Case Study
Wolters Kluwer, Tax & Accounting Europe
Thought leader for UX in TAA
Lead Interaction designer
Head of UX, Cloud Strategy Operations
The absence of Interaction Design (IXD) was the biggest gap found in the current process & skill-set in the teams. It was to be an up-hill battle when projects were commonly led by Tech project managers who viewed UX as graphic design.
Steering the company culture from ‘Big design up-front’ habits and turning to ‘Big learning up-front’ was fundamental…
Note: The above company culture was one of the biggest challenges to face. It was a path we couldn’t afford to take anymore, moving forward.
Previously the User persona task was outsourced to an external agency which treated it like market research with demographic generalizations which served little value today, especially after a 5-year shelf life.
Persona boards are not one & done exercise, rather an operational responsibility to always keep up-to-date as new data comes in , replacing assumptions with facts, visible to all colleagues.
For complex software projects such as this Persona boards help orgs as key guides in efforts of genuine empathy with target Users.
More reading on creating Proto-Persona boards can be found in this dedicated blog post on the topic.
The key effort from UX (as facilitators) was to show Human-Centered Design process by blending the right amount of User goals with business goals to engage business colleagues.
Albeit a draft and still open for iteration, this version of the brief offered everyone a target to strive for in many facets. Since the key stakeholders were involved in arriving to this point, we can eliminate excess time wasted on traditional requirements document which can take weeks & months to prepare.
At high level, the brief had 3 key promises or deliverables for the User – 2 of them focused on quality of usability while 1 was to help drive profitability.
Everyone understood the “what” clearly to achieve; the next step was to explore the “how”.
There were tech stacks of systems & applications to consider. This phase where our tech leads were called on to go deep & narrow to flesh out the constraints & parameters which the project needs to consider. Quite often the tech constraints clashed with the usability & business strategies. For this, it is imperative to map out and declare those needs & business rules in an open discussion.
On the front-stage, colleagues from customer service & business transformation / infrastructure were keen on easing the common pain-points experienced in the past. Long-winded On-boarding & set-up processes were leading to painful UX for First time Users, the goal was to avoid this in the future.
UX research had shown in several countries that “set-up & pay for service” was an area where Machine-learning & smart systems can become a game-changer.
Online collaborative tools like Miro enabled colleagues who were non-designers to take part in ‘ideation’ & co-creation…
Differentiating experiences from First time Users & regular Users – on-boarding, setting up…
Mapping out when & how Users will create their Dashboards, and how they’ll populate it relevant content themselves…
Before the end of the session, Rapid Prototypes were also created in InVision to help teams visualise the UI & the User flow with clickable screens
Wire-Flows communicates efficiently on the UX & the blueprint for the customer journey on all possible paths available including edge-cases in interaction.

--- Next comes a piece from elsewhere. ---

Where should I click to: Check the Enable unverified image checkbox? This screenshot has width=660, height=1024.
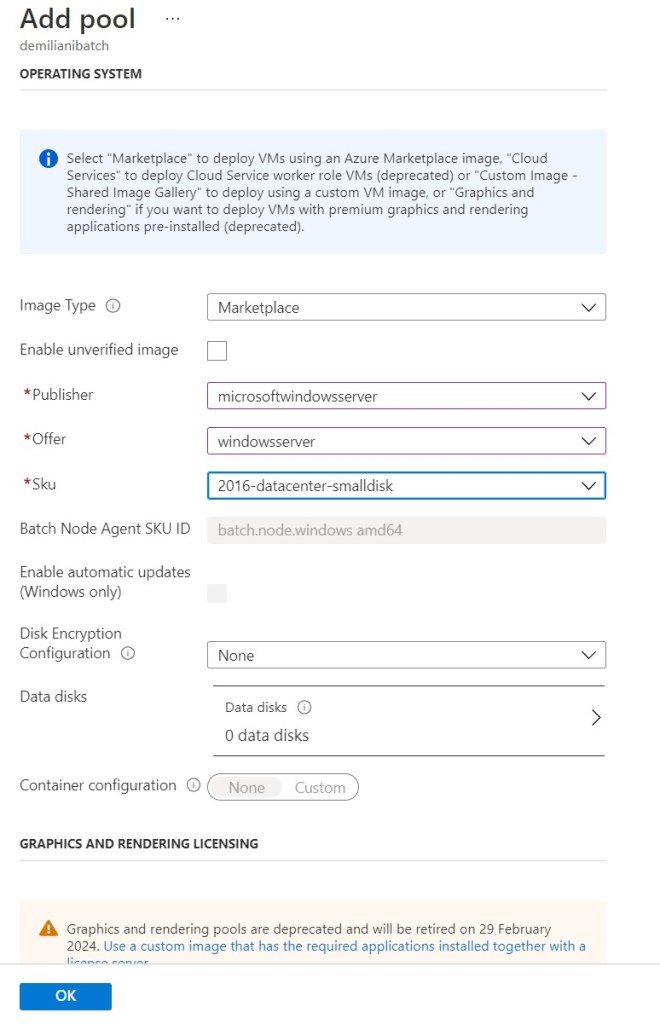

Fail Early, Fast, Often, and CHEAP!
If we were going to fail, we wanted to do that way early in the process (than later in development).
It was strange for some stakeholders to see a roadmap from UX as they’re thinking from a legacy culture mindset…

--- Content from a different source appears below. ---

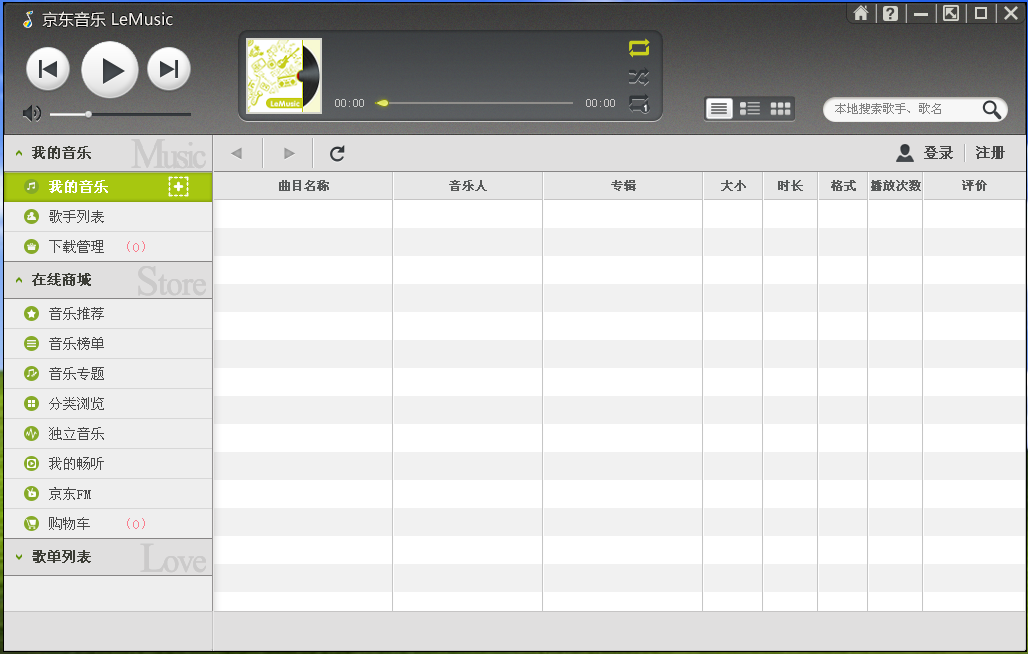Collapse the 在线商城 Store section
The image size is (1028, 654).
(18, 279)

UX should be seen as a partner to Tech & Product, and NOT a sub-set to their own roadmaps.
Context scenarios & use cases were mapped with further workshops & requirements extracted from them
From First Use to recurring use journeys & IXD were done following the individual requirements for each context scenarios & use cases mapped
First Time Use & Mobile First quickly became new catch-phrases within the orgs as a key experience to address well.

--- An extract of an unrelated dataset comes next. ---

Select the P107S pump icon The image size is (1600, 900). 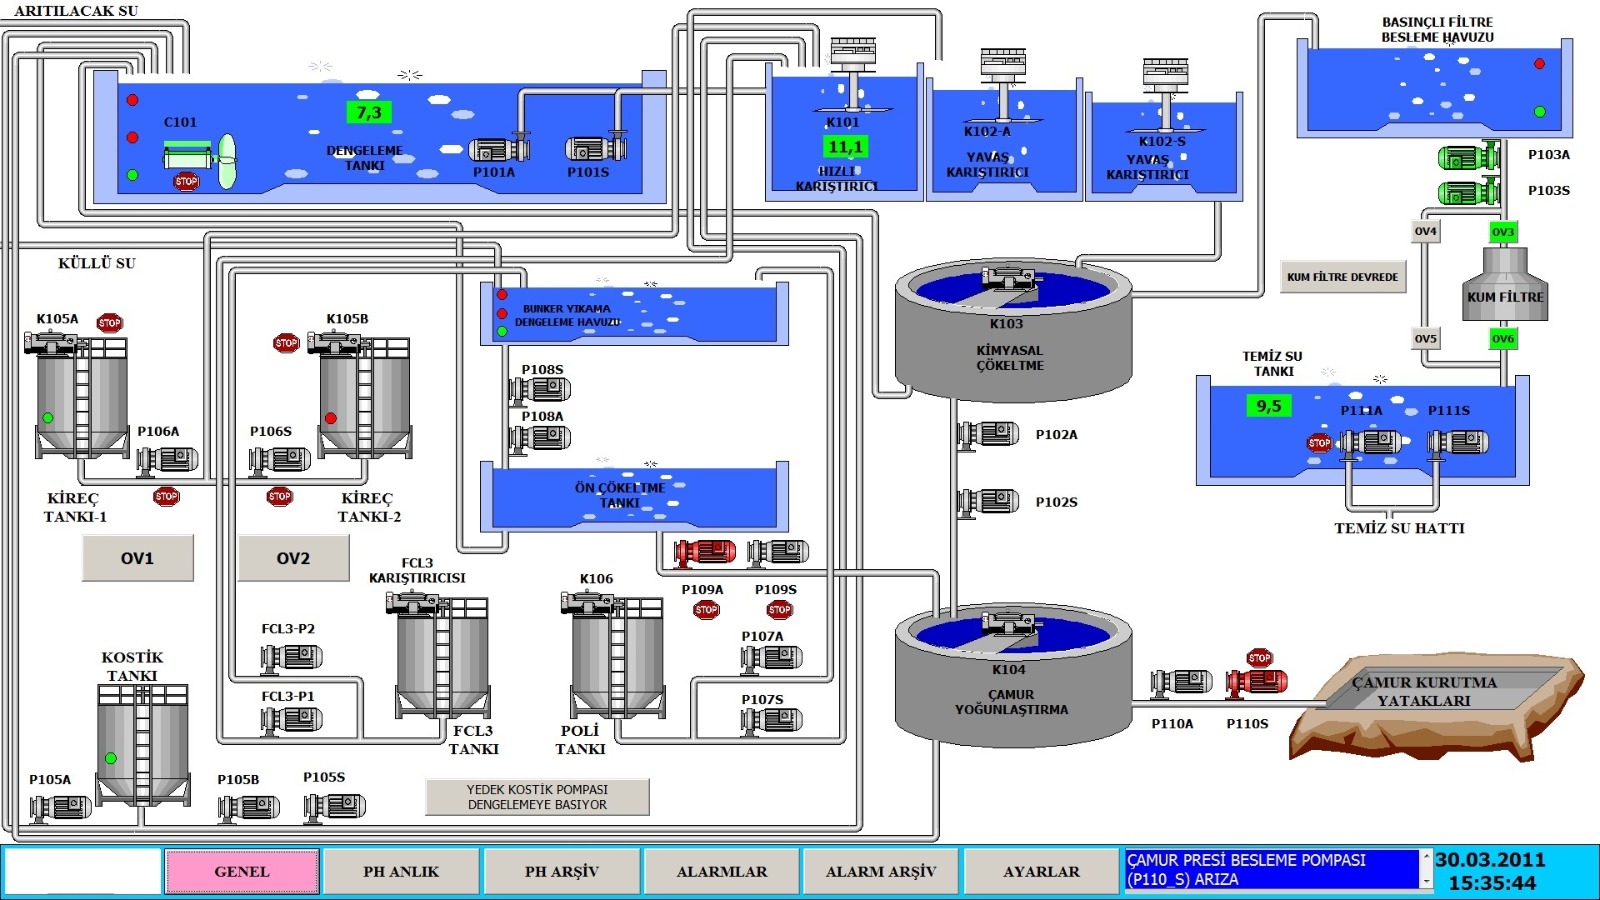772,719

Heuristic assessments were done to ensure usability principles were applied. Users must be able to recognize & learn quickly with ease.
A front-end developer was invited into the UX team and had daily meetings and workshops to uncover common use cases & edge cases. This worked wonders as the silos were taken down and enabled the developer to think creatively to solve problems. Thus the title “Creative Technologist” rather than a front-end developer was our title for him for the project.
During the collaboration, we’ve uncovered the unforeseen interaction challenges with the Customization feature where Users build their own dashboards. The coded prototype (in Med-fi) help shine a spot-light to glaring issues with responsiveness & varying screen dimensions. Rules & helpful constraints for usability were reviewed, tested and applied.
For complex software design, having Lo-Fi coded prototypes was key in fleshing out interaction edge-cases & even typical use cases where static screen prototypes were too limited…
Guidelines for coding & rules, constraints on the UI were created for best usability.
These prototypes were tested in various devices & screen dimensions …
Validated key doubts, hypotheses on usability in order to make good design decisions
Synthesis of the data gathered from each sessions together with all test moderators & observers to arrive to conclusions on the findings
Regular check-ins with Dev & tech leads was needed to communicate & isolsate the gaps between design & Dev.
Co-opting QA was also key as they saw value in UX’s artifacts of Context scenarios & use cases already articulated in Design sprints
In-App behavioral data collected in the background of a live product would provide an extra dimension on usability to UX teams (and orgs) to add on top of qualitative data they gather from research.